Wealth effects from asset bubbles and stimulus are transitory

The Canadian economy shrank 5.4% in 2020 (the sharpest annual decline since World War II) despite government transfers that totalled an incredible $20 for every dollar of other income that Canadians lost.  See:  Canada’s GDP Collapse reveals how Trudeau’s debt-binge went awry.

While many have borrowed and spent irrational amounts on housing and home improvements during the pandemic, overall, government transfers have elevated household savings as a percentage of nominal GDP to the highest level since 1985, as shown here.

After 25 years under 5%, an increase in the savings ratio was overdue and much needed to boost individuals’ financial stability.  A similar phenomenon is evident in other countries, too.  Americans have added $1.7 trillion in extra savings (source: Bloomberg Economics).  Businesses, too, have continued to hoard cash and reduce spending as many struggle to survive.

While some commentators see higher savings as fuel for a spending boom later in the year, this is not sure.  Milton Friedman’s Nobel Prize-winning work in the 1970s pointed out that only increases in income and wealth believed to be permanent tend to increase spending behaviour.  See more in Three basic economic laws the pundits are overlooking as we enter the recovery phase.

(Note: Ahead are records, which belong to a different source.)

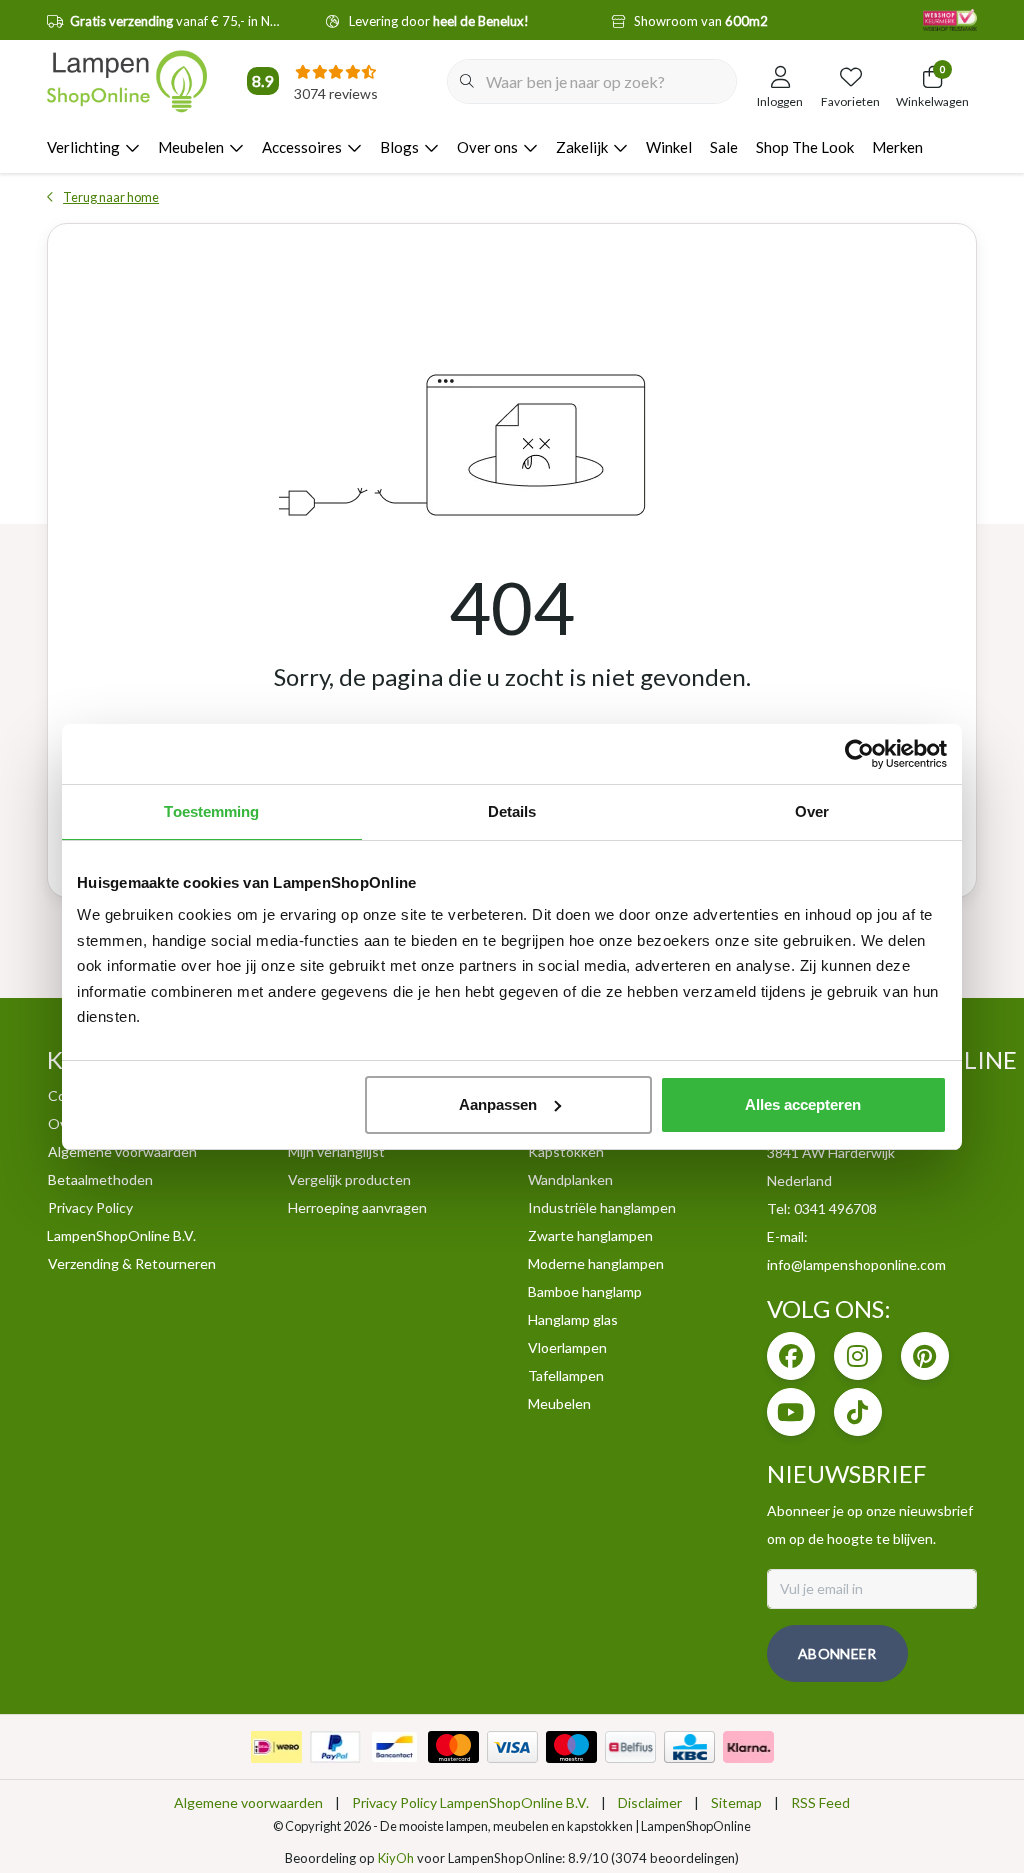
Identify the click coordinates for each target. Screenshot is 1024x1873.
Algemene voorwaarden (248, 1802)
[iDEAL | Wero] (276, 1747)
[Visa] (512, 1747)
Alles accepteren (803, 1104)
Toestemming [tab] (211, 811)
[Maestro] (571, 1747)
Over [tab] (812, 811)
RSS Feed (820, 1802)
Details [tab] (512, 811)
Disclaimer (650, 1802)
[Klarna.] (748, 1747)
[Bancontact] (394, 1747)
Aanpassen (498, 1104)
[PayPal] (335, 1747)
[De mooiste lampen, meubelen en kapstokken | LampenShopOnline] (127, 81)
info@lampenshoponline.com (856, 1264)
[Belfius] (630, 1747)
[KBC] (689, 1747)
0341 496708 (835, 1208)
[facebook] (791, 1356)
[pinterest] (925, 1356)
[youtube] (791, 1412)
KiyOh (396, 1858)
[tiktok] (858, 1412)
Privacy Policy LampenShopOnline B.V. (470, 1802)
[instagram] (858, 1356)
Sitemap (736, 1802)
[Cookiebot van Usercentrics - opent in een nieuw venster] (859, 754)
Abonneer (837, 1653)
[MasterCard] (453, 1747)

Emergency government transfers aren’t permanent, and the masses feel this in their highly-indebted bones.  Meanwhile, after recessions, jobs take years to recover and often lead to lower-paying work once people are rehired.

The impulse to pay down debt, file for insolvency, reduce costs and build savings is likely to be a lasting preoccupation for many.  This will be better for financial footing in the longer-run but detract from economic momentum nearer-term.

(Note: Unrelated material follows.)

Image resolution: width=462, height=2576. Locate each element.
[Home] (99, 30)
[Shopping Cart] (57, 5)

As Nouriel Roubini explains in The COVID Bubble, record stock prices are of little import to most people.  They won’t pay the bills.

The bottom 50% of the wealth distribution holds just 0.7% of total equity-market assets, whereas the top 10% commands 87.2%, and the top 1% holds 51.8%. The 50 richest people have as much wealth as the 165 million people at the bottom…

With equity markets reaching new heights at a time of rising income and wealth inequality, it should be obvious that today’s market mania will end in tears, reproducing the economic injustices of the 2008 crash. For all of the talk of supporting households, it is Main Street that will suffer most when the music stops.

The wealth effect of asset bubbles has always been transitory.  Despite what many like to hope, there’s no ‘permanently high plateau’ in market cycles.  As explained in Robert Frank’s excellent book The High Beta Rich (2011), as bubbles burst, spending and wealth among asset owners contracts too.

The ‘free’ money of the last year is not free. Economies, taxpayers, workers and investors will be paying it back for years to come.